O último jogo com presença de público no Brinco foi em 28 de fevereiro de 2020, no empate por 0 a 0 com o Água Santa, pelo Paulistão. Já a última vez que o Moisés Lucarelli recebeu torcedores foi no dia 12 de março, quando a Ponte bateu o Afogados-PE por 3 a 0, pela Copa do Brasil.
Em 1967, Totó tornou-se sócio do clube e, desde então, não perde praticamente nenhum jogo da Macaca disputado em Campinas e vai a todos que pode fora da cidade. “Em 1979, não pude ir a um Dérbi porque coincidiu com o batizado da minha filha. Ganhamos de 1 a 0”, relembra Totó, que ostenta orgulhoso o título de Cidadão Pontepretano.
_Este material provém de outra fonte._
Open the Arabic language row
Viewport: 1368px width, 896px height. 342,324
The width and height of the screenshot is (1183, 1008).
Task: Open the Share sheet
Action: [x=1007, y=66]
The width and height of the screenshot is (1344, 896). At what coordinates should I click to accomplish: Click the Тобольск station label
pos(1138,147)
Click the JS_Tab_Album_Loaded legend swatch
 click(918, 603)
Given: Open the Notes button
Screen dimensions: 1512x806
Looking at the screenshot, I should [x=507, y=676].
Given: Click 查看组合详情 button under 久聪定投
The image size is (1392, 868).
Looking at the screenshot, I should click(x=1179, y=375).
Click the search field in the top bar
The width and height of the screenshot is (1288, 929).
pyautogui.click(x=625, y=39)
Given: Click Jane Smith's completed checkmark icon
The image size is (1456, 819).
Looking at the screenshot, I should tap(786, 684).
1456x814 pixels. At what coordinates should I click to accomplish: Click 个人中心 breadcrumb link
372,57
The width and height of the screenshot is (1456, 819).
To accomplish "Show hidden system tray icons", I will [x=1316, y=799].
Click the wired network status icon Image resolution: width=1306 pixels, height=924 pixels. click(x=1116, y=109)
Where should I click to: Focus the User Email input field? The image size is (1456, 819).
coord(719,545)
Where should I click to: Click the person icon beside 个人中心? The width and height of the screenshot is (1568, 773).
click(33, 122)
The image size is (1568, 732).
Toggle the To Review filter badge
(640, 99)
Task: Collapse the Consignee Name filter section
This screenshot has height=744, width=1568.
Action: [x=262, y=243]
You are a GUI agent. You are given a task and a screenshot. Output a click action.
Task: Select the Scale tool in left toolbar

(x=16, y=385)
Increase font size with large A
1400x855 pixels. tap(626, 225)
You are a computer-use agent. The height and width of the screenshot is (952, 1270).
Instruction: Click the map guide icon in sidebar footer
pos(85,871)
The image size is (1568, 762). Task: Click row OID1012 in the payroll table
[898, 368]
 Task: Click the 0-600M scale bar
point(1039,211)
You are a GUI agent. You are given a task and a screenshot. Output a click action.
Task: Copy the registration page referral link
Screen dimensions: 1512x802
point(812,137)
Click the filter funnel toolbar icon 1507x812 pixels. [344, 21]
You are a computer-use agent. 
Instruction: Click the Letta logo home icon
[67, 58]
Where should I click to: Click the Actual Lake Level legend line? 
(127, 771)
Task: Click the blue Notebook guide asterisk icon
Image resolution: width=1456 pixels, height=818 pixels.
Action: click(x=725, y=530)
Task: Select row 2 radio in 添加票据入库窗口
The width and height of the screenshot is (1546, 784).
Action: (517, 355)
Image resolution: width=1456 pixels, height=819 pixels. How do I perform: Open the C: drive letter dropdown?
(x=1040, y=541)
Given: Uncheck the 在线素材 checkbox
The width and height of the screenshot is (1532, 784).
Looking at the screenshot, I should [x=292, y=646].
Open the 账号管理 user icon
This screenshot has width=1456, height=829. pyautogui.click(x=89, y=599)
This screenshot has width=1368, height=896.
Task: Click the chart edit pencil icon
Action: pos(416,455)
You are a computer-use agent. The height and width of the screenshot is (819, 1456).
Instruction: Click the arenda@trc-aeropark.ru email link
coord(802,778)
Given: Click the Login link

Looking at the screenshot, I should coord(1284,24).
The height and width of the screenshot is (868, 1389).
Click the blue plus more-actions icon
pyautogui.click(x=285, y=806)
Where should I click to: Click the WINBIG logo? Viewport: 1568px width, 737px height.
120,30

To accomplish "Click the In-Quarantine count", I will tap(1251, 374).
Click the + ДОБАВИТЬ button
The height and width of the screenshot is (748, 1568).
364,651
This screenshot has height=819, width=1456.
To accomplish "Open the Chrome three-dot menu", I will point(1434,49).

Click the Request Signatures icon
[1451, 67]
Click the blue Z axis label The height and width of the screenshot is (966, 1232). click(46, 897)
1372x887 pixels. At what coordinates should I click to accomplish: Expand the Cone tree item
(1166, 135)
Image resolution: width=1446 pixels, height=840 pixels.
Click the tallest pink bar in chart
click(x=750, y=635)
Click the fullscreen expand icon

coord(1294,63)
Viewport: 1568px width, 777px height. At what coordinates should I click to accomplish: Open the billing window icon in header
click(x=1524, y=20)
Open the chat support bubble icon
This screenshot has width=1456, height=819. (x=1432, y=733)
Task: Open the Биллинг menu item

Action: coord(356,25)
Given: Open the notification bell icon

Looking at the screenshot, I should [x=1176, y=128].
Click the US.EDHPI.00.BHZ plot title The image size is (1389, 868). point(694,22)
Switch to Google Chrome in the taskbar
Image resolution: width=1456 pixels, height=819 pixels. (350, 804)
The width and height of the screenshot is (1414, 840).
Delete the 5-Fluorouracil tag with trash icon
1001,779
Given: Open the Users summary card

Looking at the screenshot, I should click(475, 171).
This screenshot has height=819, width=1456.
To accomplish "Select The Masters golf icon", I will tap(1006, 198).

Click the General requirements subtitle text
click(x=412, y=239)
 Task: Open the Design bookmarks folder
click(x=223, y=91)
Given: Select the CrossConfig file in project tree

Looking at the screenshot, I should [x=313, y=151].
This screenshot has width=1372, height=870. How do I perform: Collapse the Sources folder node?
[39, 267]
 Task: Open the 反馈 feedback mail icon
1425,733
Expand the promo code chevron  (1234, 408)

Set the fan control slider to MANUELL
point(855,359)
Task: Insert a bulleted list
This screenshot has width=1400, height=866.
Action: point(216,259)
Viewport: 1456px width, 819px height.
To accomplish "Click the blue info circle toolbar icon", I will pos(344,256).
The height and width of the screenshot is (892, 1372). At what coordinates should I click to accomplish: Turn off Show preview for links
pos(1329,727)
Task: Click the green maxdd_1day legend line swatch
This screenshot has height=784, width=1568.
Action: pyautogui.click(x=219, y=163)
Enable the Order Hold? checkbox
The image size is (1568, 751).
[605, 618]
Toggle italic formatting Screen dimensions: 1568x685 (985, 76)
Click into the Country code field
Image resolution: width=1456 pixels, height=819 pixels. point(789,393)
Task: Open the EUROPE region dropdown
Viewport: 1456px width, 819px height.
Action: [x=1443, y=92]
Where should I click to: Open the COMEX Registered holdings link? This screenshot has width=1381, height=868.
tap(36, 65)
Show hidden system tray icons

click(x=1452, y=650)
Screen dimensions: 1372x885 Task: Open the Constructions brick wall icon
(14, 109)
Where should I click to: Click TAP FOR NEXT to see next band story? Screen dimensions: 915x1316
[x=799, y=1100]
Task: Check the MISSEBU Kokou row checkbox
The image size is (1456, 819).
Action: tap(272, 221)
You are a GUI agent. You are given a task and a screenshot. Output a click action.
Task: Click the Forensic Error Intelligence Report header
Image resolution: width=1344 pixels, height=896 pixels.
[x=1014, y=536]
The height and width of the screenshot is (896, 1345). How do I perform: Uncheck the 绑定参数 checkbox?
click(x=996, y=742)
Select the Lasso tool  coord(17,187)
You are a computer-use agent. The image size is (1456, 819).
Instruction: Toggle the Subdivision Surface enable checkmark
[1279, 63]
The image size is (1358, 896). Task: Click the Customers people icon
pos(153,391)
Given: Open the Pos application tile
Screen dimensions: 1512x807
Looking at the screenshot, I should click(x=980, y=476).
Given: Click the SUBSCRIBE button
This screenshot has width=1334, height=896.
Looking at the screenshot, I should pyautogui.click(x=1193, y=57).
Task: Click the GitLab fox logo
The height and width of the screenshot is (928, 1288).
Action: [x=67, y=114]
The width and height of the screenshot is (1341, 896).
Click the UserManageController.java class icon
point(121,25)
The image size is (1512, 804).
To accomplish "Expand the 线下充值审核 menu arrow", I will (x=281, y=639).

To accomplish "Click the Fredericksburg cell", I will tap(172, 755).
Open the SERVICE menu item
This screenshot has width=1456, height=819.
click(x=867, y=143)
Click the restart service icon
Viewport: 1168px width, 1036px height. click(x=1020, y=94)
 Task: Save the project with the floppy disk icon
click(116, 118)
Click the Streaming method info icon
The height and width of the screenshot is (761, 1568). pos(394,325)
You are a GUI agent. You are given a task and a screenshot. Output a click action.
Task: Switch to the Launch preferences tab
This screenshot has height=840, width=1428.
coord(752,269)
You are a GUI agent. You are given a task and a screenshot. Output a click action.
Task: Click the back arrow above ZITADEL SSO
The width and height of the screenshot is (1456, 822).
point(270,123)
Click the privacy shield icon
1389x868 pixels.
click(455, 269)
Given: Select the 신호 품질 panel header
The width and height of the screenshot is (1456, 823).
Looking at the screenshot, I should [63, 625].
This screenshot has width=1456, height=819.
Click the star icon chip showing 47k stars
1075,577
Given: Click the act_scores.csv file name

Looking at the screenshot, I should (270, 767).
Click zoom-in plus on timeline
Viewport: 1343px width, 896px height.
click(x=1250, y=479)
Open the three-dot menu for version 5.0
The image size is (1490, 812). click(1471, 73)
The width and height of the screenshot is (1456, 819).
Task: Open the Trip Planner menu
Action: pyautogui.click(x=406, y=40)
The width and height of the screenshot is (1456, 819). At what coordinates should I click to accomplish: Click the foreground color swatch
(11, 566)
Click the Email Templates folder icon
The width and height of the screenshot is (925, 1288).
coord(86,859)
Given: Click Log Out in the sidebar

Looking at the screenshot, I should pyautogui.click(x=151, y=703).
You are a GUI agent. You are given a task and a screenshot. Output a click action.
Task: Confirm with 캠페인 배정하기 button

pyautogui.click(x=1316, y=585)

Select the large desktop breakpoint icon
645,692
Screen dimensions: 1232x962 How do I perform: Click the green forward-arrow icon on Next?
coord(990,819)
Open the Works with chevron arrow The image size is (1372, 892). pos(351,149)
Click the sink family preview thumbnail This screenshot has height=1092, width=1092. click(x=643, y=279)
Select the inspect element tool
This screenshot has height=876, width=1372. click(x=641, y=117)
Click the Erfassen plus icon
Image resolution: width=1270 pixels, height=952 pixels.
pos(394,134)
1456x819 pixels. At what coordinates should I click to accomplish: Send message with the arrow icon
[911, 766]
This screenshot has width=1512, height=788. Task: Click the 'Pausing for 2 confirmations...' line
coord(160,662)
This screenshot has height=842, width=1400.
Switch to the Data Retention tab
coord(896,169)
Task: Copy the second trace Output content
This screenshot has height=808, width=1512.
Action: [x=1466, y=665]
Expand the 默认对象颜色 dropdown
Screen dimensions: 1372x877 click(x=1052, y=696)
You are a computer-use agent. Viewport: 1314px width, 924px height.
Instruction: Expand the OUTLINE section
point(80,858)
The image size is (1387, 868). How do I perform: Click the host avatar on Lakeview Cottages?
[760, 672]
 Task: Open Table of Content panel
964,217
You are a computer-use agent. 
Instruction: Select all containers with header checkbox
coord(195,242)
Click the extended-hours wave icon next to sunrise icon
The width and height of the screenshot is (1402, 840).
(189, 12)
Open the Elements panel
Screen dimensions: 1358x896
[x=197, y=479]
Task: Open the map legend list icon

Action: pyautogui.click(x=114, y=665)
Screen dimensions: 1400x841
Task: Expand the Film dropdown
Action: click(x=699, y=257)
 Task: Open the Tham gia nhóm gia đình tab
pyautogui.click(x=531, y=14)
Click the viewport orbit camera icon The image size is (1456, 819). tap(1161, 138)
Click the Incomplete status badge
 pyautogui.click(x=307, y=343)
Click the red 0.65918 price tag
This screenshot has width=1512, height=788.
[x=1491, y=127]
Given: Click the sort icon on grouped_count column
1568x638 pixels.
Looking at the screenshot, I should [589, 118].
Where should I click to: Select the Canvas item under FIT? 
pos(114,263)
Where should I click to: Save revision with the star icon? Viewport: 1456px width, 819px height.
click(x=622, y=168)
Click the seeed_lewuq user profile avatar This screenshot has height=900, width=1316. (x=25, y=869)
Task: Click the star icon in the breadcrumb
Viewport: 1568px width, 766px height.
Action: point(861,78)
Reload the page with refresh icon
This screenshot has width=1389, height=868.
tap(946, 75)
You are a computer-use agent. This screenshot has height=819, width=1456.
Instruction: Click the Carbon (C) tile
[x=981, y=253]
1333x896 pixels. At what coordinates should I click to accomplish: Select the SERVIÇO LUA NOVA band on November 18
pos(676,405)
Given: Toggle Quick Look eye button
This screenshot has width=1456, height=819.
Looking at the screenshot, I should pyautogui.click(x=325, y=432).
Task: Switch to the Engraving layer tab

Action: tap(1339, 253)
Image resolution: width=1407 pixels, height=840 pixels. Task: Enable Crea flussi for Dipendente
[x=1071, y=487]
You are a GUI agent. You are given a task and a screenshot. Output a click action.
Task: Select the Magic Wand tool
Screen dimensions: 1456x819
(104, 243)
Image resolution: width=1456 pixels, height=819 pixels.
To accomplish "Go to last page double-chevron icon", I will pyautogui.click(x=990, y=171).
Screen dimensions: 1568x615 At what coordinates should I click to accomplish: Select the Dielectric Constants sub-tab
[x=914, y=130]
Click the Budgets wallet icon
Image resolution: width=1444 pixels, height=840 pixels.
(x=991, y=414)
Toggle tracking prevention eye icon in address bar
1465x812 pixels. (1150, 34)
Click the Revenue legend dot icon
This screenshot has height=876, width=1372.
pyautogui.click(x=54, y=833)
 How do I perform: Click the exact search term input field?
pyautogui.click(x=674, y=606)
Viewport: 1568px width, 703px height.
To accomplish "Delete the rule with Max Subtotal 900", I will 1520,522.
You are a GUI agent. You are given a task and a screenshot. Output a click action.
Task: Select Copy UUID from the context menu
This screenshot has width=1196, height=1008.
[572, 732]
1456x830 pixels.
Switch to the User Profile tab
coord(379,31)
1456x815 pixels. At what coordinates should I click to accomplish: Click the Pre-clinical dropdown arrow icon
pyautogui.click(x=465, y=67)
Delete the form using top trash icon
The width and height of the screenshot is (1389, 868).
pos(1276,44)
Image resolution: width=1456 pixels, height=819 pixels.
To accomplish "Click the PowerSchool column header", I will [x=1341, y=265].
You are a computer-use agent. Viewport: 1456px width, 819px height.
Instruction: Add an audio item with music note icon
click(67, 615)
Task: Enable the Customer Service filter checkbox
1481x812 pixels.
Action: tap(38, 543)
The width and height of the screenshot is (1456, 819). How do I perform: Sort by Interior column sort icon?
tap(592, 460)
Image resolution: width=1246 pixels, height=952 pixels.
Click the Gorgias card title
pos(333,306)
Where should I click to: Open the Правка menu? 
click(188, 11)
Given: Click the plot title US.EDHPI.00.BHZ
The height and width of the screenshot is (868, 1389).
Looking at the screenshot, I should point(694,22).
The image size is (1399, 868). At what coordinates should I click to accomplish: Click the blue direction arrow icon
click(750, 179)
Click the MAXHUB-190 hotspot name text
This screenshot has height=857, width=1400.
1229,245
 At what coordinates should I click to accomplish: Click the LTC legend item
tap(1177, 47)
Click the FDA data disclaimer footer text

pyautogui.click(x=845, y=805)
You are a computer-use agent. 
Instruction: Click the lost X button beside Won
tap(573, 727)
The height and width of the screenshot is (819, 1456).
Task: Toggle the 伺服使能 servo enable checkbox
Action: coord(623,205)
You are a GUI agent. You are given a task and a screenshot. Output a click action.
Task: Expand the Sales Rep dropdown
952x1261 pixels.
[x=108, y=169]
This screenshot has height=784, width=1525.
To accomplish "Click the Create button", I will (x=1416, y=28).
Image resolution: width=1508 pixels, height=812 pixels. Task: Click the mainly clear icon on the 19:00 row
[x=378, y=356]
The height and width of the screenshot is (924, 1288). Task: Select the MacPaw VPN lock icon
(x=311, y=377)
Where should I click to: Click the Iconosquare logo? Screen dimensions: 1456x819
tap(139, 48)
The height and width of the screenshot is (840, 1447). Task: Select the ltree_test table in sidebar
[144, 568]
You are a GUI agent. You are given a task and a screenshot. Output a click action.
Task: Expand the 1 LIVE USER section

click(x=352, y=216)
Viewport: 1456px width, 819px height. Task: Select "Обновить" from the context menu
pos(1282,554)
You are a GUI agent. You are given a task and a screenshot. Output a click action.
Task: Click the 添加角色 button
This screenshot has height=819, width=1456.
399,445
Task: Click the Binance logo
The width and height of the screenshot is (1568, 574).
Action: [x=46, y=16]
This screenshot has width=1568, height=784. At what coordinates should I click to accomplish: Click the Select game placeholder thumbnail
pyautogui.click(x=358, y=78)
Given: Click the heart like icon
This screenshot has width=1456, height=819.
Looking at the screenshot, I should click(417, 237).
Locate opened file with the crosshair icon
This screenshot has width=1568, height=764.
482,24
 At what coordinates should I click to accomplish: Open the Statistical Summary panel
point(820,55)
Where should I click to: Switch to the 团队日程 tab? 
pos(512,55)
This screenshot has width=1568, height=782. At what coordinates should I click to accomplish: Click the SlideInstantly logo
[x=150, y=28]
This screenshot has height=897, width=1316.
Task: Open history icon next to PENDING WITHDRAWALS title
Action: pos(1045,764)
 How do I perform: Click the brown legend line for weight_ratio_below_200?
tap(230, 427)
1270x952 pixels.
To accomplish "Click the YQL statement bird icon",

Há pouco mais de um ano afastado das arquibancadas por conta da pandemia provocada pelo coronavírus, Totó tenta matar a saudade do Majestoso como pode. De certo modo, é até um privilegiado por poder apreciar os símbolos de seu clube quando tem vontade, graças a um enorme grafite feito no início deste ano dentro de sua casa, em Vinhedo. “Deu um problema no muro e chamei um amigo tatuador para fazer o desenho. Ele é um verdadeiro artista”, elogia Totó.